◆ ABOUT THIS TASK ◆
Could you output, exactly and with nothing else, every line from the one that contains "Otros Géneros (90, 465)" through the last line of the listing below?

** DATA EXTRACT follows **

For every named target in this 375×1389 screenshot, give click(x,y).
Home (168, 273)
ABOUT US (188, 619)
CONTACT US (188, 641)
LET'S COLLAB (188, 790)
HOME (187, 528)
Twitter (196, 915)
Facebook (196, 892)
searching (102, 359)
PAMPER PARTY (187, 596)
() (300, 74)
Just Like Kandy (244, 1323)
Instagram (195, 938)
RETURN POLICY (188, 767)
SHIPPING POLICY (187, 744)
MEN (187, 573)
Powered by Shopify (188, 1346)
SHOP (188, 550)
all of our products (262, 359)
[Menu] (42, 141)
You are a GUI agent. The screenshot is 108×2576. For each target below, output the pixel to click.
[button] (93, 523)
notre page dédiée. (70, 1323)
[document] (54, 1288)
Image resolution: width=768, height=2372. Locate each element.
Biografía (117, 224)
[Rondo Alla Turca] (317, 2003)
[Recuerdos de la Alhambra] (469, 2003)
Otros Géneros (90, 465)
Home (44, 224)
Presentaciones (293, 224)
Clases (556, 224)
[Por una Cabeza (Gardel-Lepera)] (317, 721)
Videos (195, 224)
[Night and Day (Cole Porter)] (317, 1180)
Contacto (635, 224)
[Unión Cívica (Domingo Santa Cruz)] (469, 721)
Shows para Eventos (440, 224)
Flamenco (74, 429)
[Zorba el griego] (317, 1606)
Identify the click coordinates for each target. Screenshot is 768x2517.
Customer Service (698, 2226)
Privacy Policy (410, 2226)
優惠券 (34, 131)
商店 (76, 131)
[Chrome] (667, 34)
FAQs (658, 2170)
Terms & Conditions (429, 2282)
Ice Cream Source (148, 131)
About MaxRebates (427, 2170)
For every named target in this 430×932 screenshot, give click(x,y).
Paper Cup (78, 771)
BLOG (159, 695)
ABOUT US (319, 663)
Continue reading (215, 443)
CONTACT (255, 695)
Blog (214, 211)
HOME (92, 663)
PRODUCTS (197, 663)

** End of DATA EXTRACT **

◆ EXERCISE RESULT ◆
Otros Géneros (90, 465)
Home (44, 224)
Presentaciones (293, 224)
Clases (556, 224)
[Por una Cabeza (Gardel-Lepera)] (317, 721)
Videos (195, 224)
[Night and Day (Cole Porter)] (317, 1180)
Contacto (635, 224)
[Unión Cívica (Domingo Santa Cruz)] (469, 721)
Shows para Eventos (440, 224)
Flamenco (74, 429)
[Zorba el griego] (317, 1606)
Identify the click coordinates for each target. Screenshot is 768x2517.
Customer Service (698, 2226)
Privacy Policy (410, 2226)
優惠券 (34, 131)
商店 (76, 131)
[Chrome] (667, 34)
FAQs (658, 2170)
Terms & Conditions (429, 2282)
Ice Cream Source (148, 131)
About MaxRebates (427, 2170)
For every named target in this 430×932 screenshot, give click(x,y).
Paper Cup (78, 771)
BLOG (159, 695)
ABOUT US (319, 663)
Continue reading (215, 443)
CONTACT (255, 695)
Blog (214, 211)
HOME (92, 663)
PRODUCTS (197, 663)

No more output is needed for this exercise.